This is about backups — again. Anyone in my position would find it difficult to avoid being repetitive about the necessity of regular backups of digital data. I deal with a lot of senior clients, but the culprits could be any clients who use computers. I tell them, “Back up your computer!” but they do not listen. Many clients seem to have a real aversion to making backups. In days past, I could see how this might happen since backing up was either a manual thing that required direct intervention at timely intervals, or it was a relatively complicated application that might not actually do what needed to be done.
Modern techniques make backing up simple. Combine this with continuing decrease in the cost of storage, and backing up is a no-brainer. In fact, sufficient free storage is available on the Internet that one need not even purchase an external drive or pay for off-site storage for backing up personal data if cost is an issue.
When one of my clients recently lost some things due to no backup whatsoever, I showed her the almost embarrassing array of backups that I keep routinely. Since I am not satisfied with a single backup, I have several. Some readers might think my zeal excessive, but I actually surpass the 3-2-1 rule (three copies on two different media types and one off-site). Part of my paranoia about losing data came several years ago when a friend of mine, who was the head of IT for a major local company, had an accident. He had seven computers in his house with multiple backups and a common server. He knew what he was doing and his system was truly secure. However, we have certain seasons here that other parts of the country might not have. We have a fire season, and he lived in the back country. It is very pretty where he lived out amongst the trees. A few years ago we had a major fire that destroyed his house. Later he told me that he had never planned on the whole damned thing being destroyed at once. He lost everything, and he knew he should have had off-site storage. If even a professional can be burned, I needed to take special care.

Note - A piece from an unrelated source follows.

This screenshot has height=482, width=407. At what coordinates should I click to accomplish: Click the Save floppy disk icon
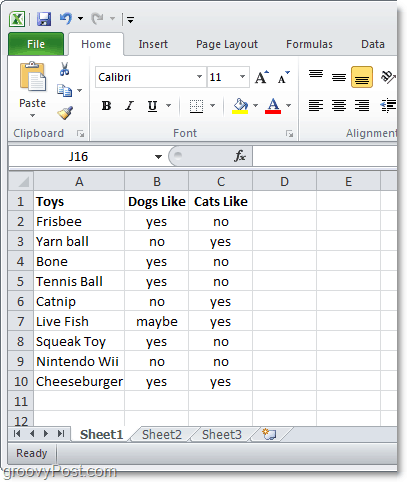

This week another client brought me her husband’s computer. He had passed away after a long illness in which he used the computer daily since he was not able to get around. She had pulled some stuff off onto a USB stick to copy to her computer when the HD apparently suffered a head crash. Maybe it objected to being moved around a lot. Maybe it was just old. Maybe it missed its master. At least she recovered his contacts and some other things before it went down, and that is good because they had no backup for either his computer or hers. She tells me she will be more careful now.
She asked if I could recover any more personal data from the dead machine. If I could have, I would have, but nothing I could do would let me talk to it. Even my forensic software could not wake up the HD when I installed it as an external drive on my test rig. I suggested that if she really wanted to recover anything, she would have to take the faulty HD to a specialist and for many bucks, they would take it apart and perhaps recover things. She declined and asked me to destroy the HD (which, given the situation, was a bit redundant). After a couple of swings with a maul, I was pretty sure she was safe.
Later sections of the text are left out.